In an effort to cut losses at Lufthansa Group’s passenger airlines division, the company announced that it will utilize its LCC subsidiary Germanwings to operate flights out of its secondary German airports (i.e not Frankurt or Munich).
As with other LCCs, Germanwings has shaved cost to the bone in an effort to remain competitive. For example, it operates non pressurised and heated cargo holds. The planes have no heating equipment for hot food thus only cold snacks can be served. They have reduced the number of toilets on the plane leaving two for 140 passengers. By reducing the amount of paint used on the planes (rendering them to be lighter), they can save 300,000 euro a year on fuel cost. A typical Lufthansa aircraft operated on routes within Europe is used on an average 8.5 hours a day in the air, while the Germanwings plane is in the air for almost 11 hours. Lufthansa will give Germanwings 30 aircraft.

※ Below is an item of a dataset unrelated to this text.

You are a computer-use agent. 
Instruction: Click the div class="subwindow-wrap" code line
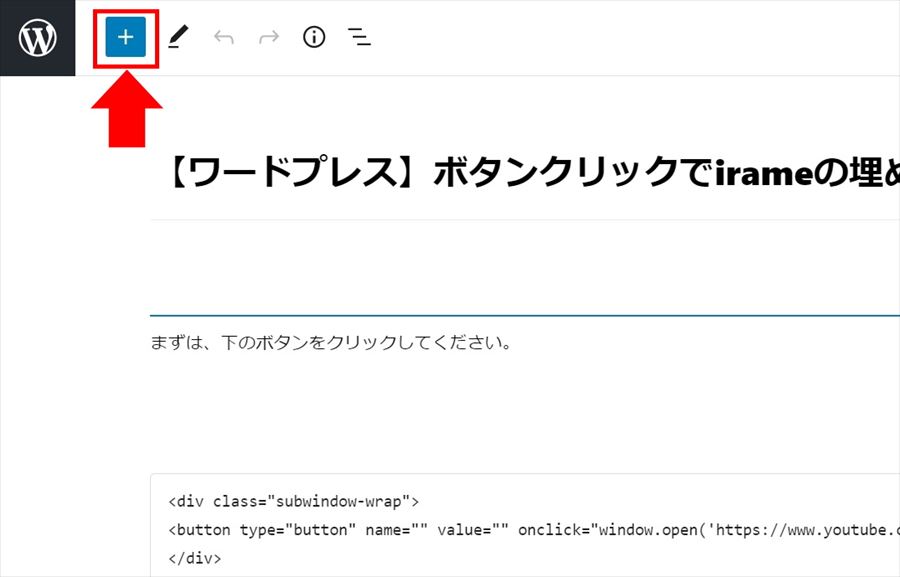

It is estimated that twenty percent of Lufthansa customers will now get to try the Germanwings experience from July 1.
The head of Germanwings, Thomas Winkelmann, claimed the fact that passengers will have to board the flight via bus on the external apron would be better for passengers since it is faster than boarding via a jetway at the terminal. Interesting claim that is rather disingenuous. If a passenger is foolish enough to board a bus to the plane early, they have to stand in the bus for another 20 mins while waiting for passengers (like me) who only show up at the very last minute! The real reason is that it saves Germanwings money.
The new planes will have three “levels” of service. In rows 1-3 the middle seat will be free with more legroom and a meal – the so-called “best fare” (best for who I wonder?). Rows 4-10 will have more legroom. Ryanair style service emerges from row 11. Here the legroom is apparently awful, and drinks and snacks are available for purchase.
The biggest losers in this “me too” strategy from Lufthansa appear to be their mid-tier frequent flyers who will have to pay to access Germanwings lounges (25 euros) and even their top and elite tier frequent flyers will not have the same luggage privileges as with Lufthansa and to accumulate mileage they will have to purchase “best” fares i.e. highest priced seats.
All in all, this is a lose-lose for Lufthansa’s increasingly less loyal customers. As I have opined in previous posts, the biggest failing of airline executives is their tendency to copy each other. When the ‘leader’ of the pack is Ryanair, there can be only one outcome: a race to the bottom.
Austrian Airlines in the early 2000s experimented with selling food on board. The airline’s CEO, Søren Vagn, got fired largely as a result of passenger complaints. I can envisage both a legal challenge to Lufthansa’s new policy by its frequent flyers and a drop in passenger numbers.
If Lufthansa loses on both counts, they’ll only have themselves to blame.